Megan McArdle - Megan McArdle is a senior editor for The Atlantic who writes about business and economics. She has worked at three start-ups, a consulting firm, an investment bank, a disaster recovery firm at Ground Zero, and The Economist. More

Megan was born and raised on the Upper West Side of Manhattan, and yes, she does enjoy her lattes, as well as the occasional extra-dry skim-milk cappuccino. Her checkered work history includes three start-ups, four years as a technology project manager for a boutique consulting firm, a summer as an associate at an investment bank, and a year spent as sort of an executive copy girl for one of the disaster-recovery firms at Ground Zero … all before the age of 30.

While working at Ground Zero, Megan started Live From the WTC, a blog focused on economics, business, and cooking. She may or may not have been the first major economics blogger, depending on whether we are allowed to throw outlying variables such as Brad Delong out of the set. From there it was but a few steps down the slippery slope to freelance journalism. She has worked in various capacities for The Economist, where she wrote about economics and oversaw the founding of Free Exchange, the magazine's economics blog. She has also maintained her own blog, Asymmetrical Information, which moved to The Atlantic, along with its owner, in August 2007.

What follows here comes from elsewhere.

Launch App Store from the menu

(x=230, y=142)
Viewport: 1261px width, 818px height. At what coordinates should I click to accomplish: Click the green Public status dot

Megan holds a bachelor's degree in English literature from the University of Pennsylvania and an M.B.A. from the University of Chicago. After a lifetime as a New Yorker, she now resides in northwest Washington, D.C., where she is still trying to figure out what one does with an apartment larger than 400 square feet.

Goldman's Fabulous Quarter

By Megan McArdle
Jul 14 2009, 11:01 AM ET Comment

Even more fabulous than the sky-high forecasts, as Clusterstock lays out.  This is not actually hugely surprising, given that three of their biggest competitors went out of business or were acquired in the last year; as financial markets unfroze, Goldman, which had one of the cleanest balance sheets, was bound to see a hefty increase in their profits.

Still, the populists are bound to make hay out of this, and it's hard to blame them.  It is true that Goldman probably did not need the federal funds it accepted; Bernanke and Paulson pushed healthy banks to take funds as well as sick.   The idea was that if only the sick banks got money, that would send a strong signal to the market that they were in danger, and trigger the very run the feds were trying to prevent.

On the other hand, as Matt Yglesias and others have pointed out, whether they want to be or not, banks like JP Morgan and Goldman have gotten a great deal out of the government interventions.  For starters, they were the first and biggest beneficiaries of having the financial markets not collapse.  And now they enjoy an implicit guarantee that Uncle Sam will not let them fail because they are simply too important.  That is a very valuable and profitable guarantee to have.

I genuinely don't know what to do about this.  The libertarian answer is that the government should make a credible committment not to bail out banks.  I'm pretty sure that's a bad policy idea, but leave that aside; the government can't make that committment, because politicians cannot committ their future counterparts to action.  And I guarantee that if there is another crisis, politicians will intervene rather than risk another Great Depression.

Nor is the answer simply regulation.  A lot of that revenue is perfectly sound, boring stuff we want them to do, like underwriting equities.  I don't know where the government would get the legal authority to cap either their volume, or the salaries they pay their workers.  But that doesn't stop it from rankling.